Para Taylor era como cambiar de canal en la tele. No parecía que ella se moviera, era más bien como si el mundo se moviera a su alrededor. El mundo parecía irreal. Como un holograma o algo así. Una ilusión.

Pensaba en un sitio y, como si apretara un botón del mando a distancia, de repente estaba allí.

La guardería.

La playa.

Clifftop, pero no la habitación de Lana. Se había corrido la voz de que la curandera estaba de muy mal humor desde que la gayáfaga prácticamente se la tragó. Y nadie en su sano juicio querría cabrear a la curandera.

Al final, se le ocurrió a Taylor en qué sofá podría Sam pasar la noche ahora que se había peleado con Astrid.

Quinn estaba despierto, se estaba vistiendo a oscuras. Se quedó extrañamente impertérrito ante la aparición de Taylor.

—Está aquí —dijo el chico sin más preámbulos—. En el dormitorio al final de las escaleras.

—Te has levantado temprano —señaló Taylor.

—A las cuatro. La pesca es para madrugadores. Y yo lo soy… ahora.

—Vale, pues buena suerte. Pesca un atún o algo.

—Oye, si vas a hablar con Sam… ¿Se trata de alguna urgencia de vida o muerte? Necesito saber si me van a matar de camino al puerto deportivo —pidió Quinn.

—No. —Taylor lo desdeñó con la mano—. No de vida o muerte.

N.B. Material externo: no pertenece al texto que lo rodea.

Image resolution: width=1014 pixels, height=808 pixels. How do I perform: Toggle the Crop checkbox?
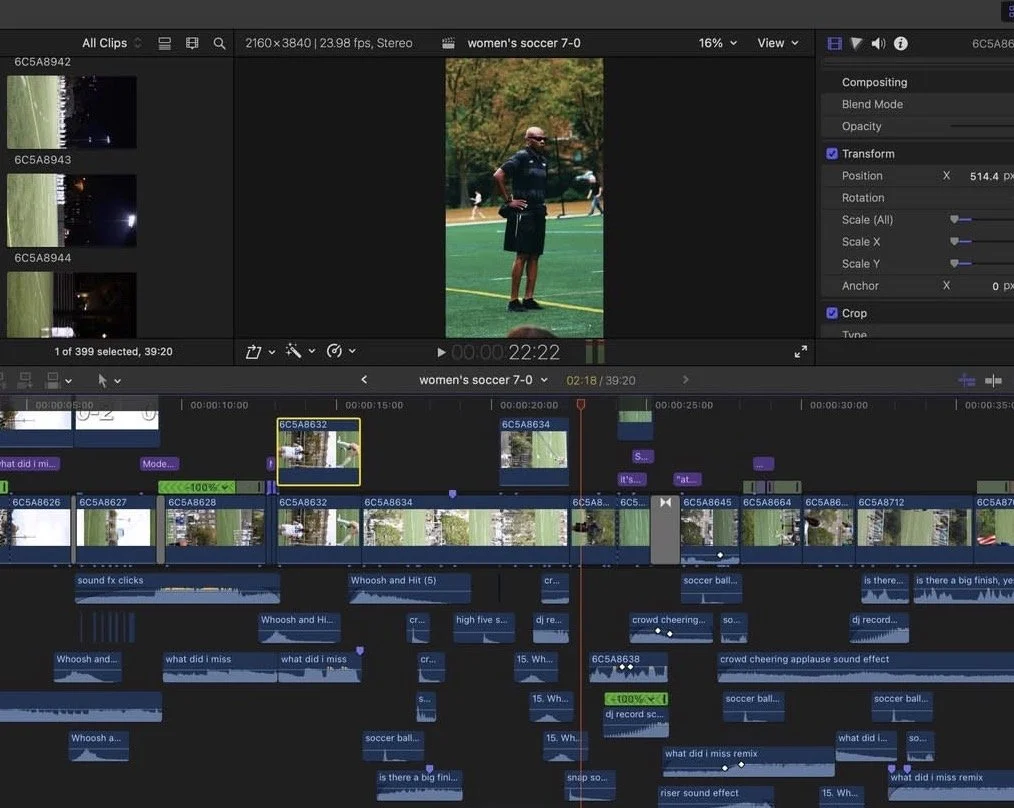click(x=832, y=313)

Más bien de muerte y vida.

Saltó hasta lo alto de las escaleras, y entonces, mostrando una consideración inusual en ella, llamó a la puerta.

No hubo respuesta.

—Pues vale…

Taylor volvió a saltar. Sam, dormido, enroscado en un caos de sábanas y mantas, estaba boca abajo como si intentara cavar a través de la cama y huir así de la habitación.

Taylor le agarró del talón descubierto y le sacudió la pierna.

—¿Eeeh?

Sam se dio la vuelta rápido, alzando la mano, con la palma extendida, dispuesto a enfrentarse al problema.

Pero la chica no se preocupó demasiado. Lo había hecho un montón de veces antes. Por lo menos la mitad de ellas, Sam se despertaba listo para disparar.

—Calma, chico grande —lo tranquilizó Taylor.

Sam suspiró y se frotó la mano por la cara, intentando desembarazarse del sueño. La verdad es que tenía buen pecho y buenos hombros. Y brazos. Estaba un poco más flaco que antes, y no tan bronceado como cuando se pasaba el tiempo en la playa. Pero, ah, sí, Taylor pensó que ya le molaría…

—¿Qué pasa? —preguntó Sam.

—Ah, nada importante. —Taylor se miró las uñas, divirtiéndose durante un instante—. Estaba por ahí haciendo correr la voz, ya sabes, hablando con los chavales que se iban a ver a Orsay. Es todo nocturno, ¿sabes?

—¿Y?

—Ah, pues ha pasado una cosita que me ha parecido más importante que dedicarme a poner verde a Orsay para Astrid.

—¿Te importaría decirme ya qué está pasando? —gruñó Sam.

Taylor pensó que mucho, muchísimo. Pero no tenía sentido complicar las cosas y volver a contar la alocada historia que explicaba un chaval acerca de Drake. Lo distraería de lo bueno de la noticia principal.

—¿Te acuerdas de Brittney?

Sam levantó la cabeza de repente.

—¿Qué pasa con ella?

—Está sentada en el salón de Howard y Orc.